Another historical performance for Tom Brady wasn’t enough to slow down the Philadelphia Eagles, who soared to their first Super Bowl title in franchise history with a 41-33 win.
The most combined yardage between teams in the 52-year history of the Super Bowl somehow didn’t benefit the league’s No. 1 offense from the regular season.
New England’s 29th-ranked defense from the regular season picked a terrible time to return to old habits.
And yet on a night when the Eagles and their fourth-ranked defense from the regular season did virtually nothing to slow Brady and the Patriots, it was Brandon Graham breaking through the offensive line to strip-sack Tom Brady just shy of the two-minute warning in the fourth quarter that won the game. Derek Barnett fell on the ball with 2:16 left in the fourth quarter, ending Brady’s latest bid for an incredible comeback just two plays into the drive.
"Missed a lot of opportunities in the first half," Patriots head coach Bill Belichick said after the game. "Didn't play good enough defense, didn't play good enough in the kicking game. It just wasn't quite enough against a good team like Philadelphia."
Eagles quarterback Nick Foles, thrust into starting duty late in the regular season after an injury to Carson Wentz, sure didn’t look the part of a backup. He shredded the Patriots’ defense to the tune of 373 yards on 28-for-43 passing, throwing three touchdowns and one interception en route to earning Super Bowl MVP honors.
He kept Philadelphia ahead of New England for almost the entire game until Rob Gronkowski’s second receiving touchdown of the night completed the game of catch-up the Patriots had been playing since the score was tied at 3-3. Gronk’s TD and subsequent Stephen Gostkowski point after attempt gave New England a 33-32 lead, which wound up being short lived thanks to the heroics of Foles.
Eagles head coach Doug Pederson rolled the dice in keeping his offense out on the field on a fourth-and-1 with less than five minutes to play from his own 46-yard line.

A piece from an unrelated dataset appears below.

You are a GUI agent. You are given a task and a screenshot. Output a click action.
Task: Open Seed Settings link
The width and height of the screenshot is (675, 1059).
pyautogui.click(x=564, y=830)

Foles kept the drive alive with a completion to Zach Ertz, a gamble that paid off when Ertz survived the ground on an 11-yard touchdown catch with 2:21 left in regulation.
That first play to Ertz wasn’t the only fourth-down conversion that Pederson took a massive risk on. Facing fourth-and-1 late in the second quarter, he dug deep into his playbook unleash one of the wildest trick plays in Super Bowl history. Third-string tight end Trey Burton lined up in the shotgun and threw a pass to Foles, who had lined up just off the line of scrimmage where Burton would normally be at tight end. Burton dropped a dime to Foles, who hauled it in to become the first quarterback to catch a touchdown pass in Super Bowl history.
Save for the fumble, Brady did almost nothing wrong. Playing in his eighth Super Bowl, he set a new single-game record for passing yardage in the Super Bowl for the second year in a row; he eclipsed last year’s mark of 466.
Brady finished 28-for-46 passing for 505 yards and three touchdowns and no interceptions. The only thing standing between him and a sixth Super Bowl title wound up being the clock, as Philadelphia masterfully played it down the stretch.
"It's tough to lose these games, but again, you can't win the game if you're not in the game," Brady said after the loss. "You play the game and sometimes you lose and I'm disappointed and wish we could have dome a better job, but we fought to the end and I give the Eagles a lot of credit. They played a great game, they have a great team and those guys played really well."
There was only one punt all night in the offensive showcase, which also saw the Eagles’ fourth-ranked defense from the regular season susceptible to big plays over the course of the game.
Danny Amendola caught eight passes for 152 yards, while Chris Hogan hauled in six passes for 128 yards. Gronkowski, in his return to the Super Bowl after missing last season’s game with injury, caught nine passes for 116 yards and two touchdowns.
With the ball on their own 9 with 58 seconds left and no timeouts, the Patriots had one last chance to square things up with the Eagles. But the clock struck midnight after Brady’s last-ditch Hail Mary fell to the turf as time expired, eerily reminiscent of his two previous losses in the Super Bowl.
Of note, starting cornerback Malcolm Butler did not play a single snap defensively for the Patriots. No clear reason has yet been given; the broadcasting team on NBC referred to it as a “coaching decision.” Butler battled the flu earlier in the week and did not travel to Minnesota with the rest of the team on Tuesday.
Gronkowski also wouldn’t fully commit to returning for a ninth season in his postgame press conference.
“I’m definitely going to look at my future for sure,” Gronkowski said. “I’ll sit down in the next couple of weeks and see where I’m at.”
With the loss, the Patriots fell to 5-5 as a franchise in the Super Bowl all-time. Their 10 appearances are still two more than any other franchise.
The Eagles, who lost Super Bowl XV and XXXIX – the latter against New England after the 2004 season – have finally joined the rest of their NFC East brethren as a Super Bowl champion.
There are now only 12 NFL franchises that have yet to win a Lombardi Trophy.